### SOURCE
+++++
Big Snakes Update

Posted by: Loren Coleman on July 14th, 2009

The 17 foot long snake sighted in the Rumford, Maine, canal has not been caught or found dead, as of July 14, 2009.

One unique explanation for how such big snakes get into the state of Maine was expressed recently by John Ford Sr., a retired game warden, Waldo County Sheriff and Chief Deputy. Speaking about the Rumford snake, Ford wrote on July 13: “As of this writing, whether this giant creature actually exists in the drainage pipes of Rumford has yet to be determined….[I]n the past, there have been a few instances of large snakes riding into our state, secured undetected inside trailer-trucks.”

Ford’s honest, home-spun story that follows (see “Memories from a Game Warden’s Diary: The snake“) is typical of the unspoken “snake fear factor” that does exist in a few people who are in the game warden business.
+++++
### INPUT ROWS
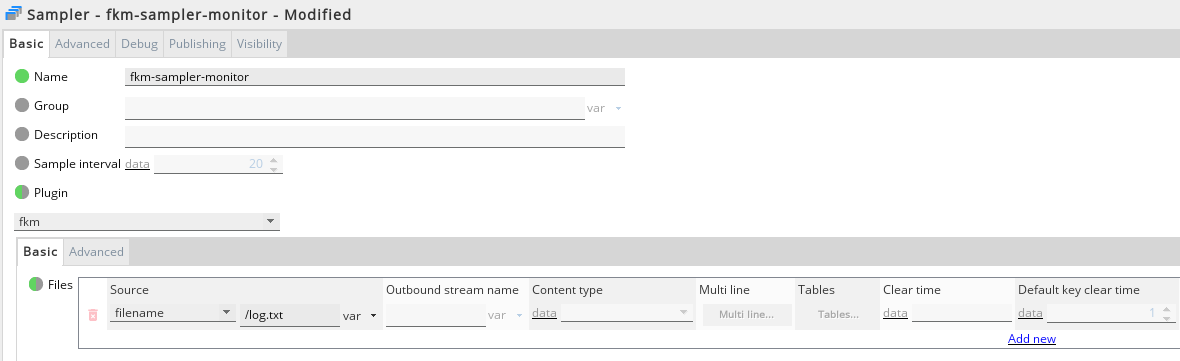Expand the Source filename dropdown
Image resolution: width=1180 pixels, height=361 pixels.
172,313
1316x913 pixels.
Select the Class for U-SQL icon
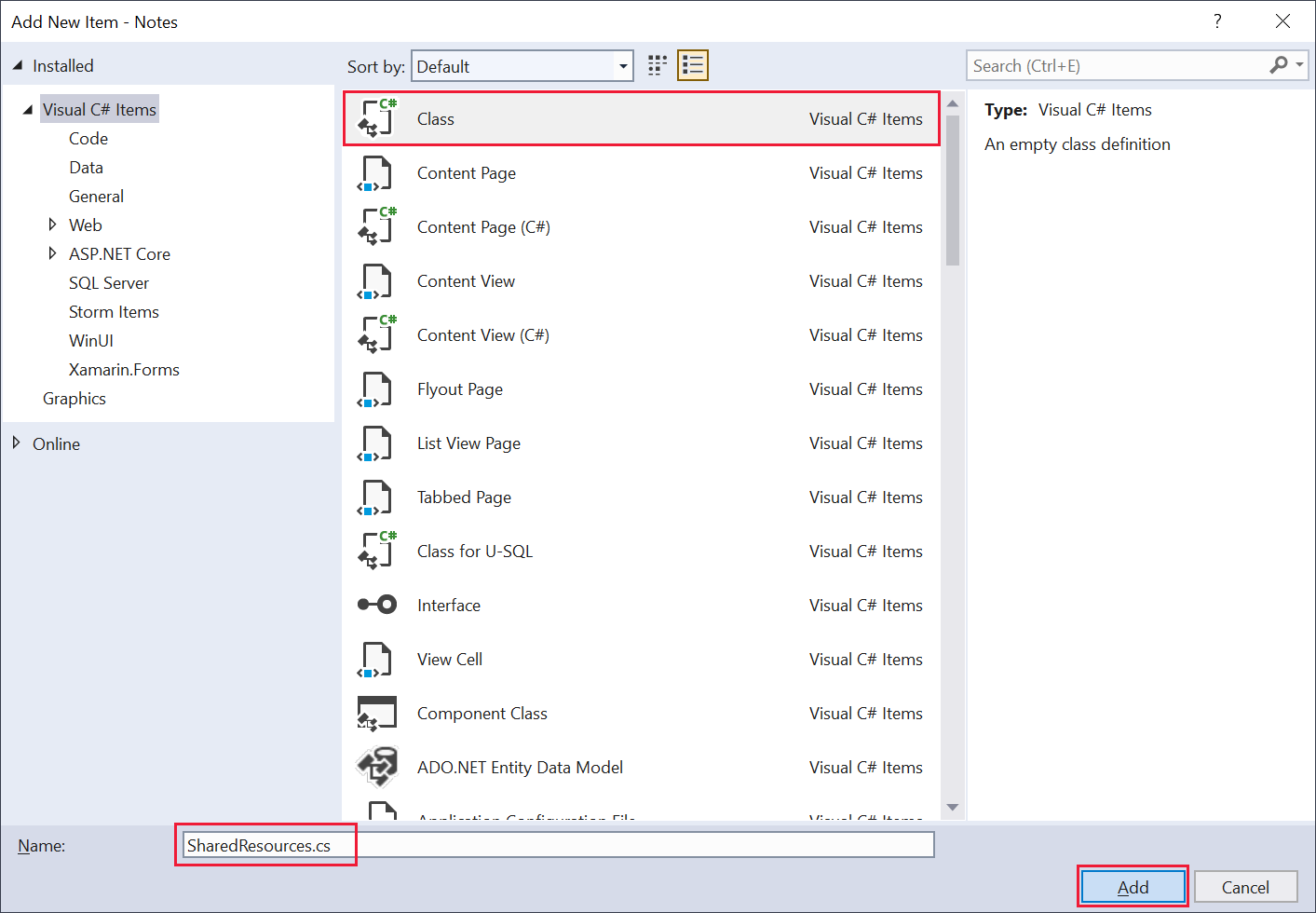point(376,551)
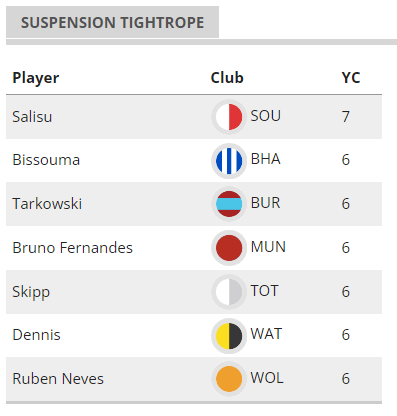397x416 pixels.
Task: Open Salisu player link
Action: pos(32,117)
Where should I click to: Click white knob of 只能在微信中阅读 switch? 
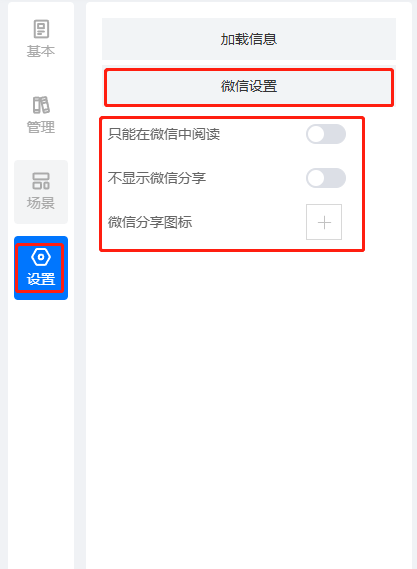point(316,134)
+++++
### GOAL 1
Return all of the rows exactly as they appear, leaving out the pictures.
### GOAL 2
Resume the post about the Rumford, Maine snake sighting, beginning right after its final sentence.

### RESULT 1
Expand the Source filename dropdown
Image resolution: width=1180 pixels, height=361 pixels.
172,313
1316x913 pixels.
Select the Class for U-SQL icon
point(376,551)
397x416 pixels.
Task: Open Salisu player link
Action: pos(32,117)
Where should I click to: Click white knob of 只能在微信中阅读 switch? 
point(316,134)

### RESULT 2
Meanwhile, in Rumford, elsewhere snakes are “hot.” The man who was asked about the canal snake has shown up in an educational program in the town.


Terry Karkos/Lewiston Sun Journal
Rob “The Snakeman” White, of Mexico, Maine, teaches children and adults about his pet snakes on the afternoon of July 10th, during his educational program for the children’s summer reading program at Rumford Public Library. White is fashionably wearing a ball python around his neck and another around his left arm while displaying Zorro, his California king snake (also seen below with one of the demonstration’s attendees, Erin Landry).

Traveling to Pennsylvania, there are new reports of another large snake out and about.

On July 6, 2009 around noon, an 8-to-10-foot snake was seen slithering across Snowball Drive in Levittown, Bucks County, Pennsylvania, reported Peter Mucha in the Philadelphia Inquirer. Or at least that’s what a witness told police.

In June of 2007, in Bristol, about five miles south, a nine-foot albino python was caught, and a 12-foot boa constrictor or python was reportedly seen hiding in a crawl space and possibly eating newborn kittens, according to the melodramatic newspaper accounts at the time.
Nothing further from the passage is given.